I remember asking one of my first friends at my new school senior year who the cute kid was in my first class. He was tall, great hair, and charismatic; the type of guy Taylor Swift writes songs about. Fast forward a year, and I am sitting at my four-hour-away college apartment’s tiny dinner table, preparing for a casual night out with my friends. The night’s group includes the same gorgeous boy from first period sitting directly across from me pouring a drink, except this time around he knows I like him. He hasn’t said anything about it because he doesn’t feel the same, and I don’t say anything about it either because it’s a touchy subject and I really don’t want to risk ruining anybody’s night. My heart is beating itself out of its cage and my palms are sweating enough to leave a mark on the dark furniture. I focus my attention on my drink instead and suddenly the night’s not so bad, I mean at least I still got to hang out with him.
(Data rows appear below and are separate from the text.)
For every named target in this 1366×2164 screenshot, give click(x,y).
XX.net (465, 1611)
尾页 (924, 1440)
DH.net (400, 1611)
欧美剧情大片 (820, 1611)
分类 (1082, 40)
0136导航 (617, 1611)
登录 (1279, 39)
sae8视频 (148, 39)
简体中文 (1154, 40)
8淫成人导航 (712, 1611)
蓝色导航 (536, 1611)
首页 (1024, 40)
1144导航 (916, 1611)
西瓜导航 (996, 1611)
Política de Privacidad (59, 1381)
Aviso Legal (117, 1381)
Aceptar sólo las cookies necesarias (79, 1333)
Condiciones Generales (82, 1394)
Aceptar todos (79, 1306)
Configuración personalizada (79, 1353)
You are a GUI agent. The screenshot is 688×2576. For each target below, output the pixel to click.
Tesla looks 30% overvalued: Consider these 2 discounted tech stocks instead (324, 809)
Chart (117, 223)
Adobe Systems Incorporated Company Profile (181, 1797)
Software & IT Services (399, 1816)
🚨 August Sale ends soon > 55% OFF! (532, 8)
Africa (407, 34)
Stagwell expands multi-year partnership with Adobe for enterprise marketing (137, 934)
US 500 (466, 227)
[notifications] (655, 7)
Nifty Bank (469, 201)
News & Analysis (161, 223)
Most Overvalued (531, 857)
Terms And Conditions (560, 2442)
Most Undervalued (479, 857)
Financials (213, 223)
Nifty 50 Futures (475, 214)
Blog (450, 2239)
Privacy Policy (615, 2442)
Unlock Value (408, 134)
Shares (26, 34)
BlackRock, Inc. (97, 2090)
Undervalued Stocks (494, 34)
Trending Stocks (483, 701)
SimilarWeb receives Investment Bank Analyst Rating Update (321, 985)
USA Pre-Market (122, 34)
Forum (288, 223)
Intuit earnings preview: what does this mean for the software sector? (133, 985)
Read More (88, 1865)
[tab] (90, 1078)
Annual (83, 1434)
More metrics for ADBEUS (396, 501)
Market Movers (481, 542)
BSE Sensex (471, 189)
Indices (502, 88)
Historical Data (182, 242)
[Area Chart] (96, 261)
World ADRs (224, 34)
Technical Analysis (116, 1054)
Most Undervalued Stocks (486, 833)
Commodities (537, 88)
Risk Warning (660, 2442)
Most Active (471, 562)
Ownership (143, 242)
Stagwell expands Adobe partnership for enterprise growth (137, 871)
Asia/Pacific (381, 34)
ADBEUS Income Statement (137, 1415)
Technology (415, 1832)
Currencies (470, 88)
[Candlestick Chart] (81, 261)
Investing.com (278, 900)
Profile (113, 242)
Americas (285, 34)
There’s definitely a certain anxiousness that comes along with your feelings not bring reciprocated, and it can weigh you down quite often if you let it. You find yourself questioning your worth, and then there’s just that downright annoying flow of “what if’s” in the back of your head. The real question though, one that I always seem to forget to ask myself is not how many pounds I can lose or how many cute selfies I have to post to finally get him, but what I need change so that I will stop doubting myself over a boy. I believe that the answer to that lies in finding the best me that I could ever possibly be, which will then translate into someone who knows she deserves better than being ignored.
I wish I could have written this article from a hindsight perspective; a new and improved girl looking back on the guy who crushed my heart. But the truth is that I still forget to breathe sometimes when he’s around, and that my heart has some sort of “start racing” trigger for his voice. I think the only real difference now from the beginning of this whole fiasco is that I don’t resent him for not seeing in me everything that I see in him.
I have forgiven him for not liking me, but only because I like me enough now.
I had to discover the hard way that the only working method to finding happiness was to look for it within myself. Nights I used to spend moping around about being alone and watching every single romantic comedy on Netflix turned into extra-long gym runs, wine nights with my girlfriends, and BFF date nights. I managed to find the silver lining within the dark cloud that hovered above me, to start looking for satisfaction in the areas of my life that I was already content with instead of obsessing over something I had no real control over. And I think that was my biggest lesson in the end- that all the songs were right, that you really cannot force someone to want you despite that being the one thing you want the most in the world.
Thank you so much handsome-tall-boy, for being the best thing that has happened to me, for being the life lesson I love to look at, for forcing me to look in the mirror and tell myself that just because you don’t like me, doesn’t mean I shouldn’t.